一方でレジリエンスの低い人ボールは空気が抜けていて、手からゆっくりと落ちるためなかなか地面につきませんし、地面についた後も跳ね返ってきません。
レジリエンスを高める3段階③:教訓化
教訓化とは、上記の「底打ち」→「立ち直り」の経験を自らの教訓とすることです。
どんな時に気分が沈んで、どうやって立ち直ってきたのかをしっかりと整理することで、似たような場面に遭遇した際に冷静に対処することができるようになります。
さて上記3つの段階ですが、それぞれフェーズごとに鍛え方があります。
詳しくは下記でお伝えします。
レジリエンス「底打ち」の鍛え方
- 感情のラベリング
- 思考への反論
第1段階の「底打ち」を鍛えるためには上記2つの方法が有効です。
鍛え方を細かく見ていきましょう。
レジリエンス「底打ち」の鍛え方①:感情のラベリング
底打ちの力を育てるためには、まず感情のラベリングをしましょう。
ラベリングとは、言葉にして表すことです。
「イライラしている」「絶望している」「最悪」など、文字にしてメモをしましょう。
感情というのは目に見えないからこそ、言葉にして表すことがとても大切になってきます。
レジリエンス「底打ち」の鍛え方②:思考への反論
先ほどの感情のラベリングを基に、一度頭に浮かんだ思考に対して反論をしましょう。
今回でいう“思考”とは、発生した出来事と、感情の間に浮かぶ考えのこと。
例えば下記のような形です。
- 出来事:人とぶつかってアイスを落とした
- 思 考:私がアイスを落とすようにわざとぶつかられた
- 感 情:最悪。イライラする!
- 行 動:文句を言い続ける
この、思考の部分に対して自ら反論をします。そうすると、その後の感情や行動に変化が表れます。
- 出来事:人とぶつかってアイスを落とした
- 思 考:私がアイスを落とすようにわざとぶつかられた
- 反 論:そんなはずはない。ぶつかった相手の服も汚れていた
- 感 情:アイスが落ちたのは仕方がない
- 行 動:新しくアイスを買いなおす
このように思考に反論を加えることで、いち早くネガティブ感情の渦から抜け出すことができるようになります。

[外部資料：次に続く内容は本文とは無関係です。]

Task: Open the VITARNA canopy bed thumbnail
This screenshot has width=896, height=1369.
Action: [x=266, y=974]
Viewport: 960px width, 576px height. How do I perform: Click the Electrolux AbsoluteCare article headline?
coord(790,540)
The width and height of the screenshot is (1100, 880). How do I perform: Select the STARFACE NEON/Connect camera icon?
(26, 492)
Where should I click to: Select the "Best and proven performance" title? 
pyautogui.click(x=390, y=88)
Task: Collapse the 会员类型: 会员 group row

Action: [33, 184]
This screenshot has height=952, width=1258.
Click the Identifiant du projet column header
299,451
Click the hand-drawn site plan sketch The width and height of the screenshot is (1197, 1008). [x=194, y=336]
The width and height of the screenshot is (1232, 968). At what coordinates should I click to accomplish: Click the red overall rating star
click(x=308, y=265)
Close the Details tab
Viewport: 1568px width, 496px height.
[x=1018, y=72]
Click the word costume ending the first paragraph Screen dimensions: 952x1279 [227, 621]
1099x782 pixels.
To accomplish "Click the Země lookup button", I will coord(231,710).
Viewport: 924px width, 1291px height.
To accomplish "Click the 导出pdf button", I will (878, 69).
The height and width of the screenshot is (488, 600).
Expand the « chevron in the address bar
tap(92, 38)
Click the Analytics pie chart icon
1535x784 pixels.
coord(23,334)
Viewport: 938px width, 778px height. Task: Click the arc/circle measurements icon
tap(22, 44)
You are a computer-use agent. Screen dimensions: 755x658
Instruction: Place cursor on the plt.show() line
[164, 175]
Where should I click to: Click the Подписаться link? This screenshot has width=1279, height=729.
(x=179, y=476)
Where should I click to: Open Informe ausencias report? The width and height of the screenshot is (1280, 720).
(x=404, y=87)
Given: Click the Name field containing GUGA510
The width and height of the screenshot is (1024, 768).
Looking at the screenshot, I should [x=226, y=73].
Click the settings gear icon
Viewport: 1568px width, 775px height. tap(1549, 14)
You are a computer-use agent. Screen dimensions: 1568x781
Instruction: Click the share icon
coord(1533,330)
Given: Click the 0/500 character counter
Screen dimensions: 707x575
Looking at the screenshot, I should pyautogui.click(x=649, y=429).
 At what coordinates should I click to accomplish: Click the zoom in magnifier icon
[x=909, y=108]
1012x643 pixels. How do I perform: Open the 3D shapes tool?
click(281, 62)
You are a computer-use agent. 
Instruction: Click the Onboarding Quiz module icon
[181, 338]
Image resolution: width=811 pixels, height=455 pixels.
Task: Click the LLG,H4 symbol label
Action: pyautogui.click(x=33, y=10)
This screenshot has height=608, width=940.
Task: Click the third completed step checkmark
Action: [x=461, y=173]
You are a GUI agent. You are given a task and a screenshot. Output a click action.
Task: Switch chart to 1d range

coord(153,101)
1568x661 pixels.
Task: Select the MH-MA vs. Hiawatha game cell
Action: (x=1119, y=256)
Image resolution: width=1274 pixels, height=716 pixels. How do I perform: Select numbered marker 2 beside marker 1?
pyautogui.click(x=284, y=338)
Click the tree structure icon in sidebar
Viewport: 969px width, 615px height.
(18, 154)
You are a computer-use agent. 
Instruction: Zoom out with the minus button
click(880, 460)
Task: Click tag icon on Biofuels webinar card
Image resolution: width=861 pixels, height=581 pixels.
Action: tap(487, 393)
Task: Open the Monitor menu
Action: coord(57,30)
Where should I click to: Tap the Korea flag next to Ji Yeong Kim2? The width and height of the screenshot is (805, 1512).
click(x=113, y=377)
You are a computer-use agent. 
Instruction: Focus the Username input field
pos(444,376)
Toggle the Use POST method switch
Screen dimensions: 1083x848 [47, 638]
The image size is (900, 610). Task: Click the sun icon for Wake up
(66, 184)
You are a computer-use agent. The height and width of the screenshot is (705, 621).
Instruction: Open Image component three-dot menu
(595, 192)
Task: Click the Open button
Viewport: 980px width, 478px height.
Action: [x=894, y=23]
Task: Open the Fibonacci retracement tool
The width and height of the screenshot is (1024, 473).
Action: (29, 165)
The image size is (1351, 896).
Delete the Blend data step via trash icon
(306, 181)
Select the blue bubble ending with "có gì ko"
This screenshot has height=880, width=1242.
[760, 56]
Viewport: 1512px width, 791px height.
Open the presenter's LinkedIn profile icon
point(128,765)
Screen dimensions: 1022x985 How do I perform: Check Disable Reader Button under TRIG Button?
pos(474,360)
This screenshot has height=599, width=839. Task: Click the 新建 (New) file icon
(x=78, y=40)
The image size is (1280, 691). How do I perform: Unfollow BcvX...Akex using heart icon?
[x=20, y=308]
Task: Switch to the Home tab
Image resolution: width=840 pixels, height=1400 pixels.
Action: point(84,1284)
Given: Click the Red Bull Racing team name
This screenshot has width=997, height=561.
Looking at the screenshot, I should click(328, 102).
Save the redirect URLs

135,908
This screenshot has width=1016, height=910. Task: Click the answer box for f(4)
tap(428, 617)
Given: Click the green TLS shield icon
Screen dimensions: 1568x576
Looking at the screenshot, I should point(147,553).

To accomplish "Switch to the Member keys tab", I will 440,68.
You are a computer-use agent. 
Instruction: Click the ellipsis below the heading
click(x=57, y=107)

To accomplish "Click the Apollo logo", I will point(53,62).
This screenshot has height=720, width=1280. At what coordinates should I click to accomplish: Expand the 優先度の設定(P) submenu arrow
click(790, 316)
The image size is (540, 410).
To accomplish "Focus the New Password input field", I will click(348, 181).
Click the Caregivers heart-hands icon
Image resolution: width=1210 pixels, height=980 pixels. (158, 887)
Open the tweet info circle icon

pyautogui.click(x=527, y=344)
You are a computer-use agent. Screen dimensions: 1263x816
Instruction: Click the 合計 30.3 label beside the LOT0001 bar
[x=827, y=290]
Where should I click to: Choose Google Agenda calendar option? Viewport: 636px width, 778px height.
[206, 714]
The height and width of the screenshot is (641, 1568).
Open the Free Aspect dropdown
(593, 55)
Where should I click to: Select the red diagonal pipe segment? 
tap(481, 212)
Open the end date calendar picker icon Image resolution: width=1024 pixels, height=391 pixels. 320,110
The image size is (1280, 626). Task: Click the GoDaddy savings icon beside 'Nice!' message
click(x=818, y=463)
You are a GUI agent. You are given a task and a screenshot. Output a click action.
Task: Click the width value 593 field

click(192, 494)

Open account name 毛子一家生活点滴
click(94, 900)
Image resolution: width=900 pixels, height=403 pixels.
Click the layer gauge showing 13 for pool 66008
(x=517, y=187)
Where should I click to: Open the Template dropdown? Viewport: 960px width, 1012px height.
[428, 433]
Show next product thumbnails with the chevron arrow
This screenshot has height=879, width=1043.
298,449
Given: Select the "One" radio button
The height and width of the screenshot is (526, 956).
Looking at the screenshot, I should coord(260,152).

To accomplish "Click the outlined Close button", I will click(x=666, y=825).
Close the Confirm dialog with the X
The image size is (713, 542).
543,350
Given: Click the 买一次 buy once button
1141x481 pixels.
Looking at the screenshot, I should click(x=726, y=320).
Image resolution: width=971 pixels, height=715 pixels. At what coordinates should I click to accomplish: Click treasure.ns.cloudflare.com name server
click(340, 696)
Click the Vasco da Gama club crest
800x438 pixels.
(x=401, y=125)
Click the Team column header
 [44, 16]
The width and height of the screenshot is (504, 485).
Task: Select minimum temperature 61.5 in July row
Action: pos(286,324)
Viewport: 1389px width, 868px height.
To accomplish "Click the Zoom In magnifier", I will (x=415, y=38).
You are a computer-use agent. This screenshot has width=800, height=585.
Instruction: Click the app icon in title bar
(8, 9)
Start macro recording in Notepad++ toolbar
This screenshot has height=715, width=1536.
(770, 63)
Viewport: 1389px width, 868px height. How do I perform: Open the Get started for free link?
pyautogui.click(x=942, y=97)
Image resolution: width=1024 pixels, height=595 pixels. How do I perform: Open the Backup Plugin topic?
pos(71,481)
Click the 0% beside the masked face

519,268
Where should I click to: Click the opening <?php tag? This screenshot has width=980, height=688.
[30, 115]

さて、ここまでは底打ちの力をはぐくむ方法を紹介してきました。
ここからは、第2段階である「立ち直り」の鍛え方を4つお伝えしていきます。
レジリエンス「立ち直り」の鍛え方
- 代理体験
- 褒めてもらう
- 過去の成功体験の書き出し
- 小さな目標達成
- 恩人に感謝の手紙を書く
上記5つが、第2段階の「立ち直り」を鍛えるのに効果的です。
詳しい方法を見ていきましょう。
レジリエンス「立ち直り」の鍛え方①:代理体験
立ち直りの力を強くするためには、代理体験をしましょう。
代理体験とは、他者の成功体験を観察することで、自らも成功するイメージを持つこと。
自分に似た境遇や性格であればあるほど有効です。
例えば同じ年に入社した同僚が転職してキャリアアップしているのを見たら、「僕も転職すれば成功するかも!」と感じる、など。
成功者の行動や姿を、よく観察するようにしてみてください。
レジリエンス「立ち直り」の鍛え方②:褒めてもらう
折れそうな心を立ち直らせるためには、他人に褒めてもらうことが手っ取り早く有効です。
褒めたり励ましたりしてもらうことで自己効力感が高まるからです。
ですので、普段から褒めてもらえる、認めてもらえるような環境に身を置きましょう。
もしくは気が引けるかもしれませんが、自ら「褒めてください」「励ましてください」と言うのも一つの手です。
レジリエンス「立ち直り」の鍛え方③:過去の成功体験の書き出し
立ち直りを行うためには、過去の成功体験を思いつく限り書き出しましょう。
どんなに小さなことでも構いません。
例えば「さりげなくした発言に笑ってもらえた」、「友達を手伝ったらありがとうと感謝してもらえた」、「作ったご飯を美味しいと褒めてもらった」など。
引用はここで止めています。